The rules are very simple if you’d like to take part:

1) Write for no longer than five minutes
2) No upper or lower word limits
3) You must write something new
4) You can prepare your post ahead of time but the 5 minute limit still applies
5) If you add your blog post to the weekly linky you must visit five other blogs that week too to show your support


#FlashFiveFriday – Backbone

Donna says: “Poor Dave has been abandoned to a solo effort this week – I’ll be back next week!”

I’ve never been a particularly strong person. Through school I was quiet, shy and retiring, not the sort of person to rise to a challenge. Even after leaving university I struggled. I found the office environment intense and uncomfortable. The prospect of using a phone terrified me. It still does sometimes.

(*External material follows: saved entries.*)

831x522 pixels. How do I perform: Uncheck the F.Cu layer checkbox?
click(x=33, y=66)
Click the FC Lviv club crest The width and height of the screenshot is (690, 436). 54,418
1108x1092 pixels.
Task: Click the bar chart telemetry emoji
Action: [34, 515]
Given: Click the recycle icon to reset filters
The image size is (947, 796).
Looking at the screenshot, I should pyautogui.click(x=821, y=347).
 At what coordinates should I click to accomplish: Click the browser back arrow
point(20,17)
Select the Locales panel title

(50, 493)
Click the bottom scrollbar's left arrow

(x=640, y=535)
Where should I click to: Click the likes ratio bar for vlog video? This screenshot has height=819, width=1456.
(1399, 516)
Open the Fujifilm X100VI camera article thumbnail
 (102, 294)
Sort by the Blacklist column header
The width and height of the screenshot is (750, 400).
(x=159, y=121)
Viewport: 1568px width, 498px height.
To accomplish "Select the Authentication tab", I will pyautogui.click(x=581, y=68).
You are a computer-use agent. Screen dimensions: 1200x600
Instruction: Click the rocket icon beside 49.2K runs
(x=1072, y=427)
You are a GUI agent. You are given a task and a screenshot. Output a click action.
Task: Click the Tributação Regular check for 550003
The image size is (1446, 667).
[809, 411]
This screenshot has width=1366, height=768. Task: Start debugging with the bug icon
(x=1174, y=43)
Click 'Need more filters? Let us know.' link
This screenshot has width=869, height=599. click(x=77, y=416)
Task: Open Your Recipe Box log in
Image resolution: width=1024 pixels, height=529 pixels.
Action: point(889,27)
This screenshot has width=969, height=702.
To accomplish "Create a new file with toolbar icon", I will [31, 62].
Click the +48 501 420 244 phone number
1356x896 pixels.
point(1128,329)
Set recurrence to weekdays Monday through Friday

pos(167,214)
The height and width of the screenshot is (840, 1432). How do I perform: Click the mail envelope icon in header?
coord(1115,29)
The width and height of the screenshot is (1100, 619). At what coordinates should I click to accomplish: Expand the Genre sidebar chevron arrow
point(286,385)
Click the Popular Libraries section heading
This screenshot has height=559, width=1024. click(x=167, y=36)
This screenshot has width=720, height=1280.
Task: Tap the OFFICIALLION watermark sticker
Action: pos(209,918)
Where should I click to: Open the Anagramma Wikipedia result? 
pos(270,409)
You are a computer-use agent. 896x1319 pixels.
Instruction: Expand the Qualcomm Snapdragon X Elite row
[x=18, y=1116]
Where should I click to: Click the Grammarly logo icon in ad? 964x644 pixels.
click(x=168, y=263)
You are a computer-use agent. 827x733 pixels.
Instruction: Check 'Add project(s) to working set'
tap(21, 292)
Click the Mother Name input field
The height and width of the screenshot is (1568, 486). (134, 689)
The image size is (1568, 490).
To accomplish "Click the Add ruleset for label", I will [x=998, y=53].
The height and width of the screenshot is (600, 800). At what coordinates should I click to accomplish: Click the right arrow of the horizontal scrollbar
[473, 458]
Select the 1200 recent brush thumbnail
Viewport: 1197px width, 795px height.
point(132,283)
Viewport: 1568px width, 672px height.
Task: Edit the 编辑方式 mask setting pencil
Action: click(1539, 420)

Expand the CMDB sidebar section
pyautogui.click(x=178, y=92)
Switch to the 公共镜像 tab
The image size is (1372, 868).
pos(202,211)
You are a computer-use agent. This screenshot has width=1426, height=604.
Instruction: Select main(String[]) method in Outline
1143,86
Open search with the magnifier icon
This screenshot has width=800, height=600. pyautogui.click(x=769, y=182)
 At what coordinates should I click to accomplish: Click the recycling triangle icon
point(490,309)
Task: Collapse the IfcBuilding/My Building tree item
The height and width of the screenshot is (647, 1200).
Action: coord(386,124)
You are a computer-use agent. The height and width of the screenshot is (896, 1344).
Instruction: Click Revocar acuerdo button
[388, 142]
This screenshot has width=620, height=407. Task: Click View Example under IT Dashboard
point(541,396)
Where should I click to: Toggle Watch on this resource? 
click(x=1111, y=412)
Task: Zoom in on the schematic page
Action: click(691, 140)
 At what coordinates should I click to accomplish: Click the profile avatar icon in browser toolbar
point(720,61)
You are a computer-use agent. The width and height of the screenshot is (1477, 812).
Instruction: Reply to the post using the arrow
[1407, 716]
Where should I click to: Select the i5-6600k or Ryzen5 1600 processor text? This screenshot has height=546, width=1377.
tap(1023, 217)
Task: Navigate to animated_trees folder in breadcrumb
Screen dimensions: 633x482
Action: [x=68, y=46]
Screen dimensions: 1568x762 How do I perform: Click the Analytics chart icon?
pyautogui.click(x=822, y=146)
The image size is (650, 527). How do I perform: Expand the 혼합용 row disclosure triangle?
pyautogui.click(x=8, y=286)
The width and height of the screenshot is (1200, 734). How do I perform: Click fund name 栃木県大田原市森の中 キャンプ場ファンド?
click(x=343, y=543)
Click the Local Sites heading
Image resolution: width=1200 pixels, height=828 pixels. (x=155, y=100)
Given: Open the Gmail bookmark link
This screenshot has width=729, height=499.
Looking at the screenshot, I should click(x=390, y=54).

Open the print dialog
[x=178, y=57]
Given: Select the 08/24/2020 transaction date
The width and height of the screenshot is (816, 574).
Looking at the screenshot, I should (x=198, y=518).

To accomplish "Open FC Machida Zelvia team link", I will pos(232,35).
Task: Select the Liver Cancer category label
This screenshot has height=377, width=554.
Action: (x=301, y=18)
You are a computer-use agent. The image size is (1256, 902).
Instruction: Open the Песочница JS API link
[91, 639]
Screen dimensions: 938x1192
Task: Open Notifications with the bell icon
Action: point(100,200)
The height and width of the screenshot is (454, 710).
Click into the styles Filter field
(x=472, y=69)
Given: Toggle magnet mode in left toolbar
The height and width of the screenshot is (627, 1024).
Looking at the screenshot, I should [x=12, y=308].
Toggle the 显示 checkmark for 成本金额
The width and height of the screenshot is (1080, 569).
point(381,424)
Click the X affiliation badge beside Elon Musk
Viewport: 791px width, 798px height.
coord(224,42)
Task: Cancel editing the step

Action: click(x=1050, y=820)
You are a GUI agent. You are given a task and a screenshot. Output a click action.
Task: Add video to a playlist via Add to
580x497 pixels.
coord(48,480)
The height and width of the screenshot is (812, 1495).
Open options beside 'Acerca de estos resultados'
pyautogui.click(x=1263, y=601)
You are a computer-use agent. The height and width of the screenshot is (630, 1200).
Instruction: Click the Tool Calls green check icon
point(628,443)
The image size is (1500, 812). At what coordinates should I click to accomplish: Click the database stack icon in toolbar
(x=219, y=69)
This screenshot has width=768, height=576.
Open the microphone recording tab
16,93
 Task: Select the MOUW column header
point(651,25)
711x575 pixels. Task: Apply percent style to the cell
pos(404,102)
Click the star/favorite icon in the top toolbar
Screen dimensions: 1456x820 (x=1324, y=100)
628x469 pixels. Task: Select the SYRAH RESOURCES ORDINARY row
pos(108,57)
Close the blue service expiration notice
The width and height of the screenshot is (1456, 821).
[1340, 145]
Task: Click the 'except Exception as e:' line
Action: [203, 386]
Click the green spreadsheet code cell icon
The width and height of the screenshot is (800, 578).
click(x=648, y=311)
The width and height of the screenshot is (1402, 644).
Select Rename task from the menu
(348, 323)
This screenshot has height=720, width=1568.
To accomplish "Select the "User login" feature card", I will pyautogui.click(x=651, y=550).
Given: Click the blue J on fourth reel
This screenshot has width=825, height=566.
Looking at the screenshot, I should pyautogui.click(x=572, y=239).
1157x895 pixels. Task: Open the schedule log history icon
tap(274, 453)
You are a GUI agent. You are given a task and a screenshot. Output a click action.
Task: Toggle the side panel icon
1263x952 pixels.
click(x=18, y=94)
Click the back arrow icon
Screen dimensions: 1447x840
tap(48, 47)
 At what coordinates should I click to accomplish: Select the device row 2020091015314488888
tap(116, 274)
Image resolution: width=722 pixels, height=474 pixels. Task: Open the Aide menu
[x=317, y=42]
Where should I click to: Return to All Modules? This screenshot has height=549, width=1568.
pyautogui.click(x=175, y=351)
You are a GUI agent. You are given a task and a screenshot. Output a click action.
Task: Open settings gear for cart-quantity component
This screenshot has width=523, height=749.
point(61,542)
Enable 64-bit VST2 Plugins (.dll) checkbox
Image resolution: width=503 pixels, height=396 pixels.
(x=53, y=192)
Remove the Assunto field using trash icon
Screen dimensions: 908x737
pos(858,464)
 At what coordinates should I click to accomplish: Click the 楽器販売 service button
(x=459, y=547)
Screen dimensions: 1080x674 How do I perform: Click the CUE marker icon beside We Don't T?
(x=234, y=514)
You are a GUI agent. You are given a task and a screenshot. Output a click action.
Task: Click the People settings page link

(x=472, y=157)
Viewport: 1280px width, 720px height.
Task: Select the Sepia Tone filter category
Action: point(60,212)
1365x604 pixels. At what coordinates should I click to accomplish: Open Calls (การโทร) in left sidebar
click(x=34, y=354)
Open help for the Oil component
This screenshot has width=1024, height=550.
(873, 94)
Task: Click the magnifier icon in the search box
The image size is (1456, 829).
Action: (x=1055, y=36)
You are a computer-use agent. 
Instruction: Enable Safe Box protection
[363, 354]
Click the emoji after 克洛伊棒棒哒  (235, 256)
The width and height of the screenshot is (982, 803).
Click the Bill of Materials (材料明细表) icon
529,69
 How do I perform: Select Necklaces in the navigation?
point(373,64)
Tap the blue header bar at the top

I think as we grow up some of us are stronger than others, it comes more naturally but that doesn’t mean those who are perceived to be weaker are necessarily inferior. Compared to the popular kids at school, I wasn’t the first choice for the football team (usually last!), I didn’t have rebellious tales of drinking and smoking too much (started drinking at 15, tried smoking once at 11!) and I didn’t have enviable accounts of the many girls I had to fight off due to good looks. I had none of those things but most of the time it didn’t bother me.

I’ve faced some adversity in my life, nothing compared to what most people have survived, and though I often shrivel and retreat in the face of a challenge there are some things that I have taken on and stuck with, my writing being one. When my best friend and I were at university he once told me what he liked about me most was that I didn’t care what people thought of me, I was always just myself. Those words meant a lot to me and I realised it was true. I hadn’t changed myself to suit others, to be wanted, needed and popular, I was just me. I may have been spineless in many situations throughout my life but when it comes to being me I’m always glad to find my backbone in place.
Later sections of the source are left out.